## What to produce
Copy exactly the lines from the one containing "Image resolution: width=1232" through the last line of the records below, both included, and leave out the pictures.

[Stored data entries]
Start of Block
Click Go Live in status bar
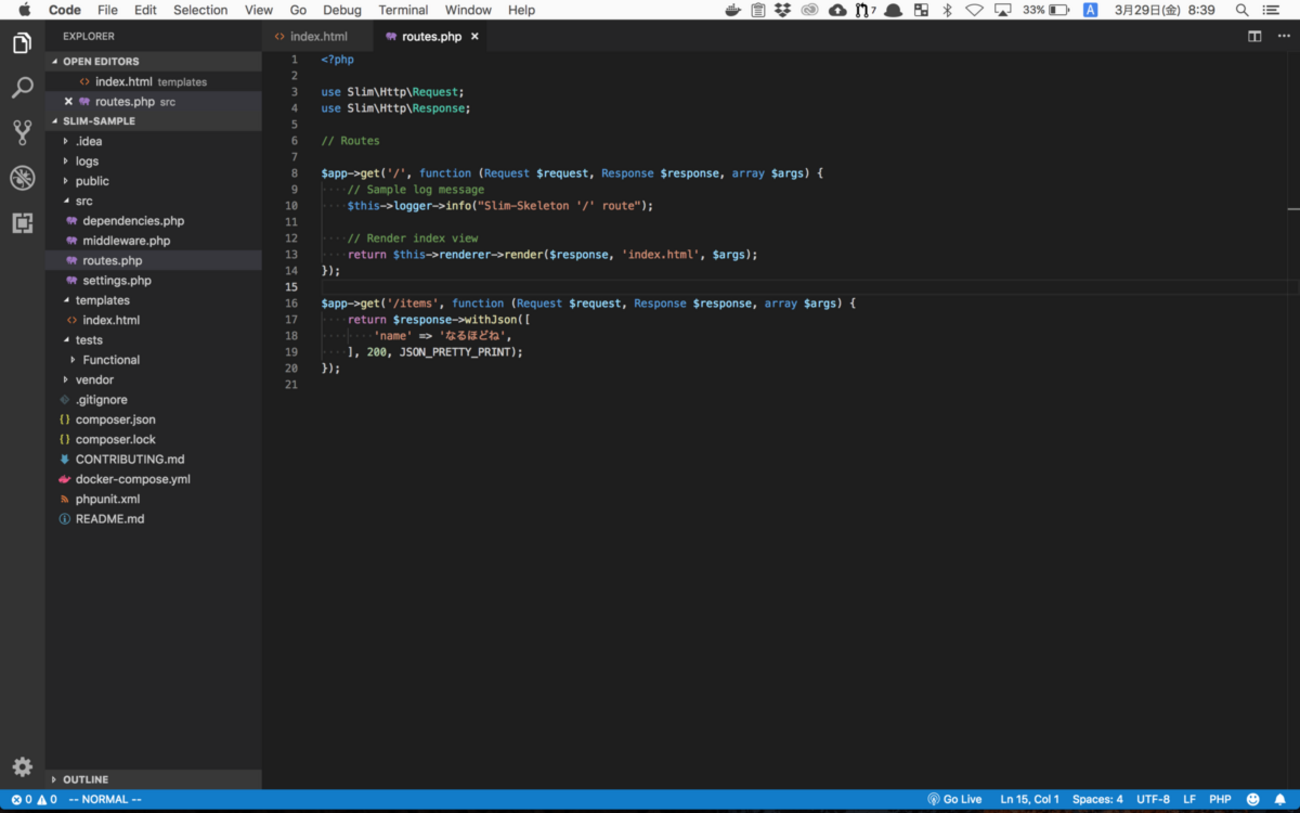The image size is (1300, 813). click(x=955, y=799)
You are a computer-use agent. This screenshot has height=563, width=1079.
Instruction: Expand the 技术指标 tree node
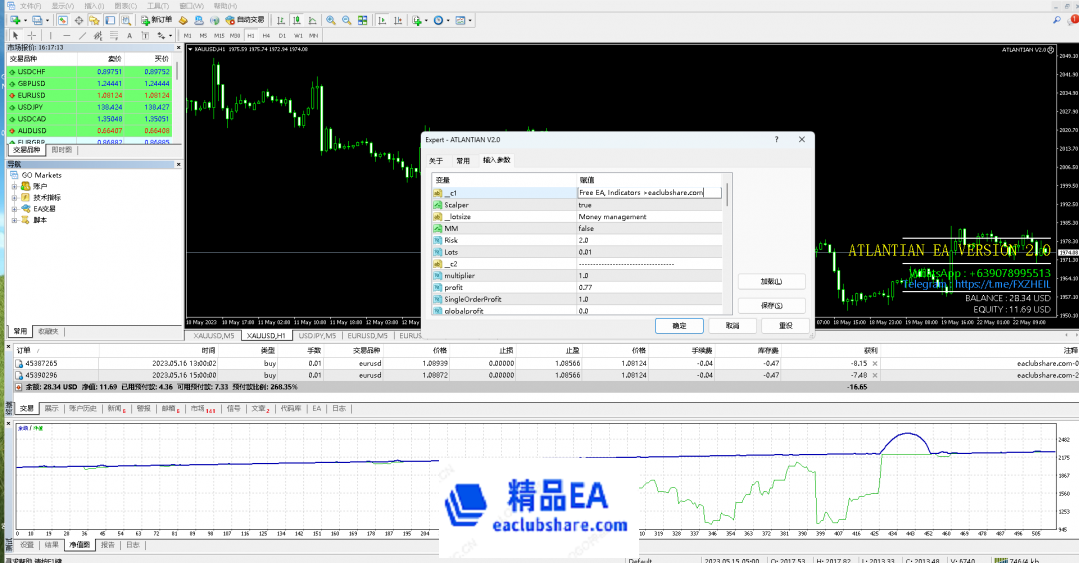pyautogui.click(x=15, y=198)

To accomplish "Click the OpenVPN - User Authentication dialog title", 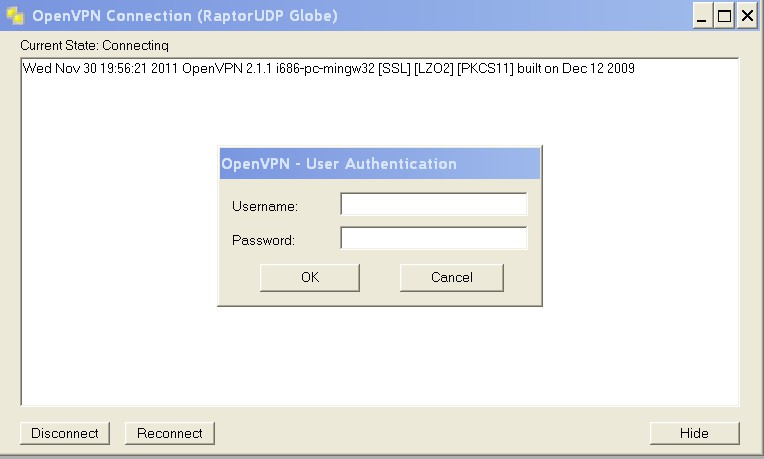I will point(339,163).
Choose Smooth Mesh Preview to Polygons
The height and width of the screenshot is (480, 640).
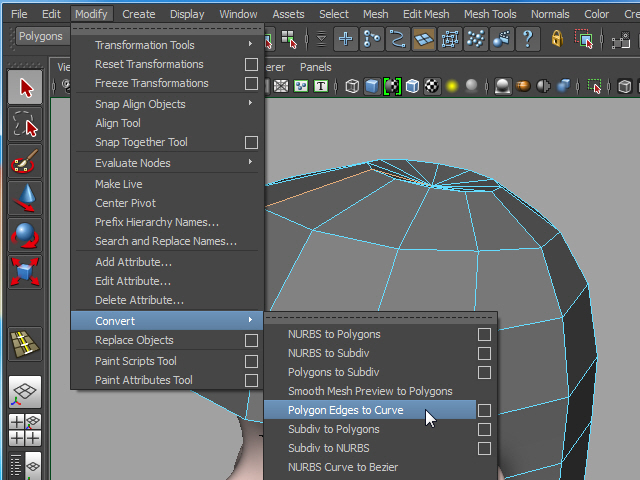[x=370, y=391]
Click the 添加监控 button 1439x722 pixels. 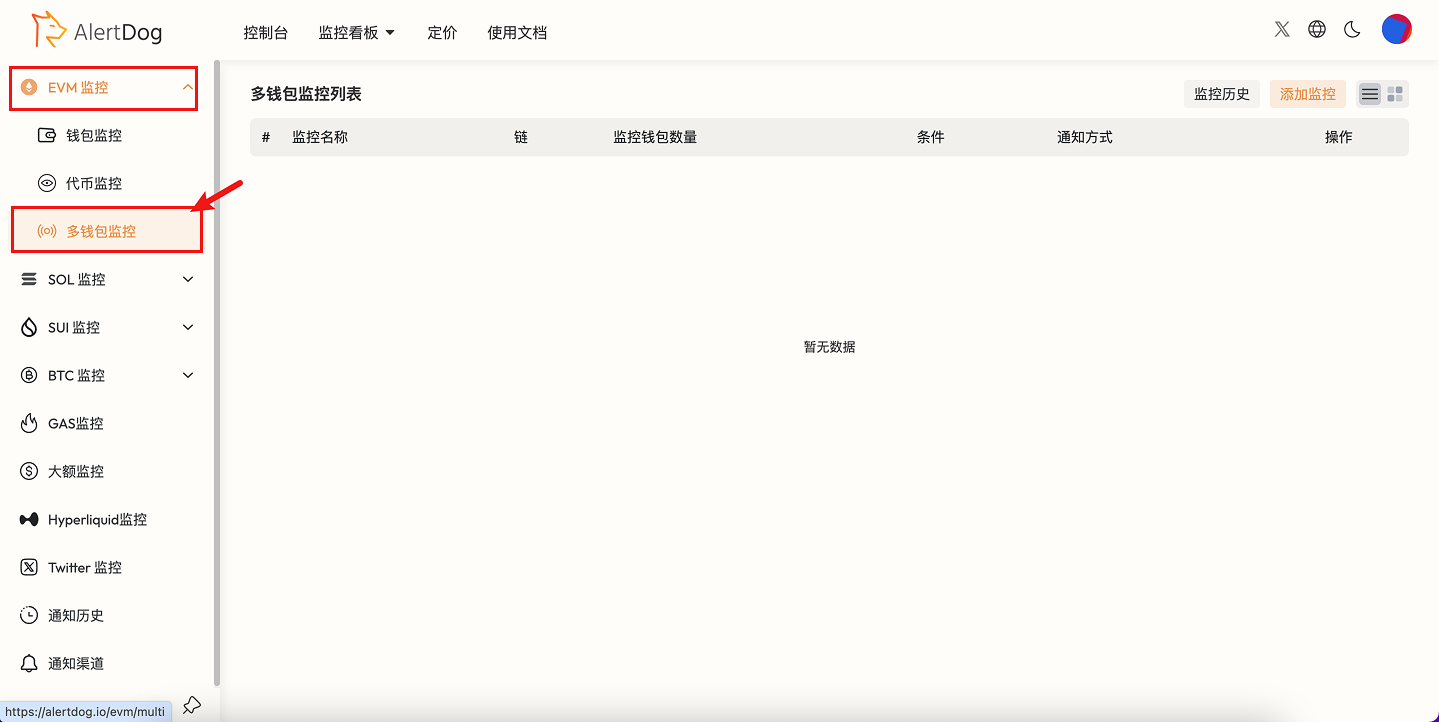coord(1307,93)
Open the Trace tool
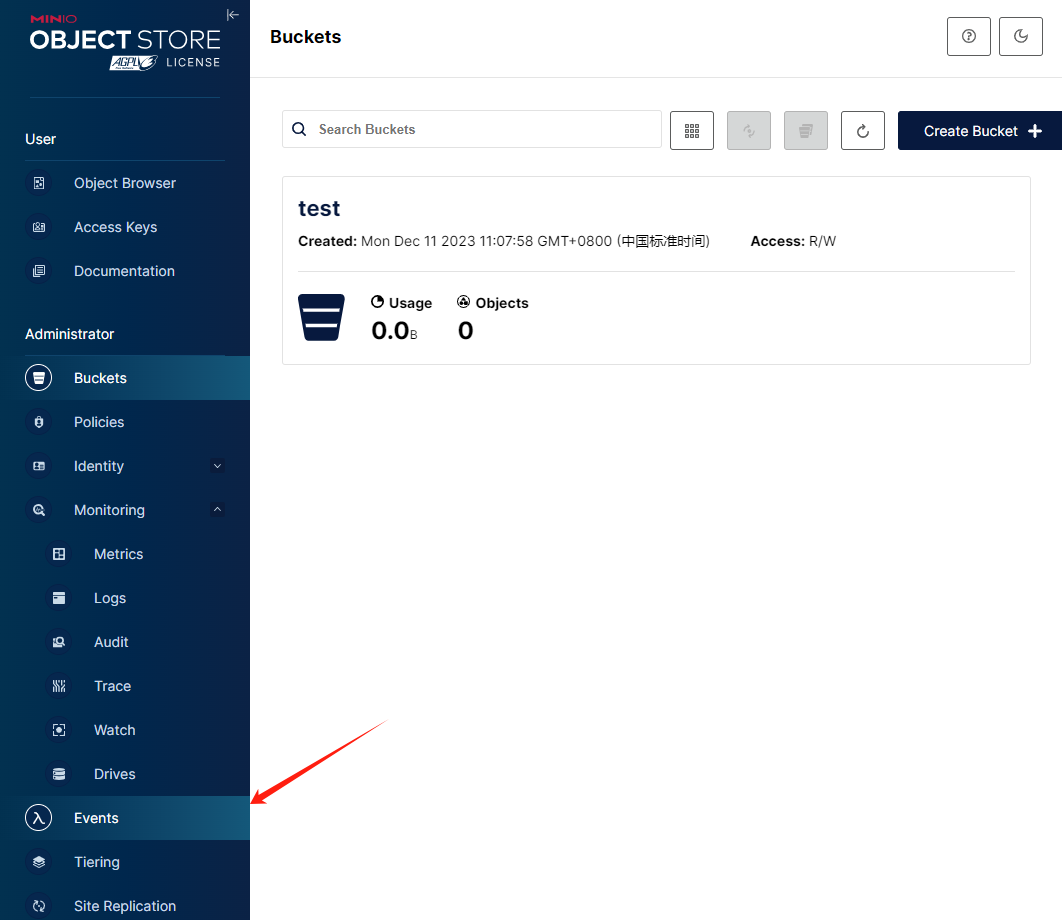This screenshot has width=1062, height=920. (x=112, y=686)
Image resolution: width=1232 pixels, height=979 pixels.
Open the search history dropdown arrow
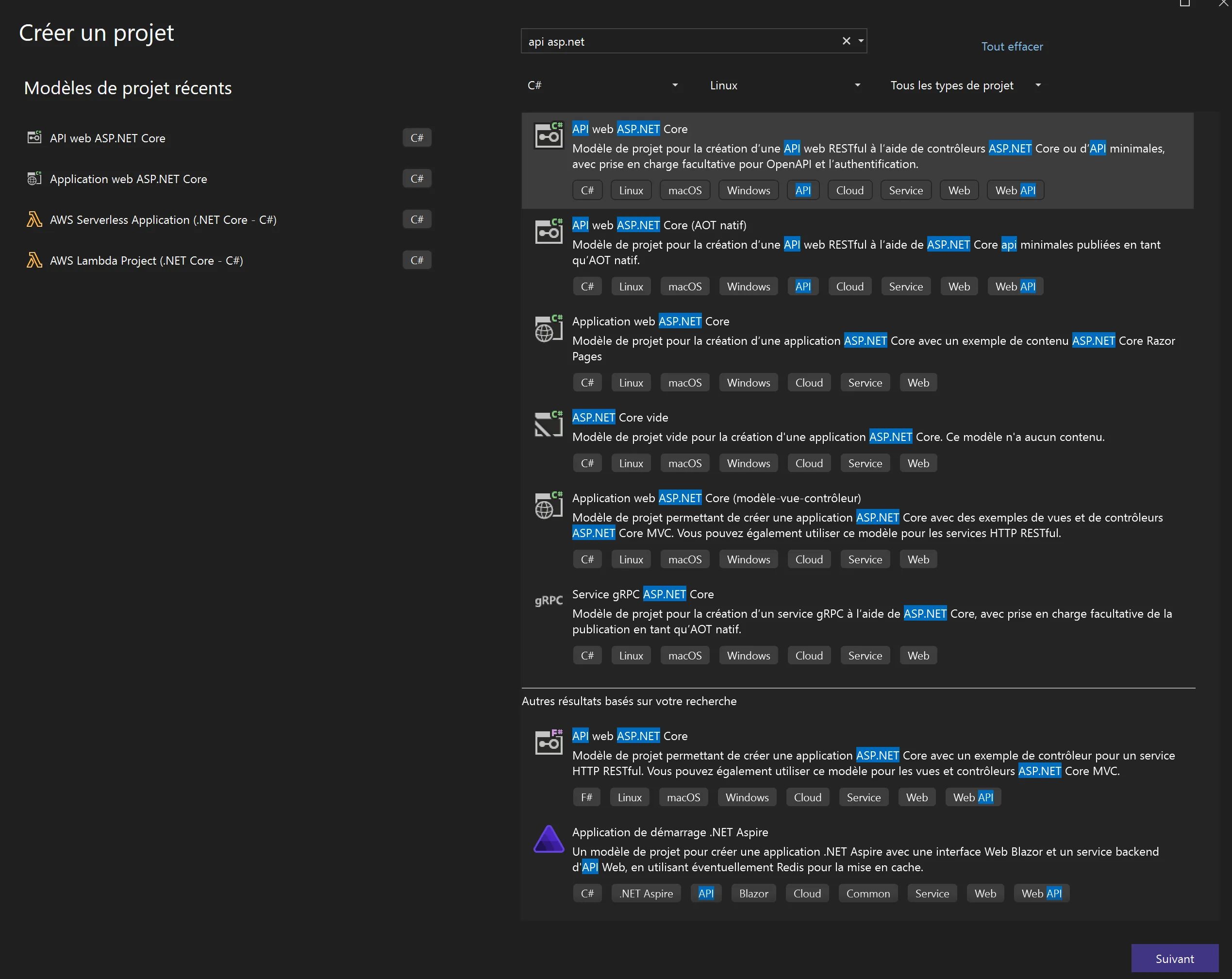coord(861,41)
End of Block
## Final answer
Image resolution: width=1232 pixels, height=979 pixels.
Open the search history dropdown arrow
coord(861,41)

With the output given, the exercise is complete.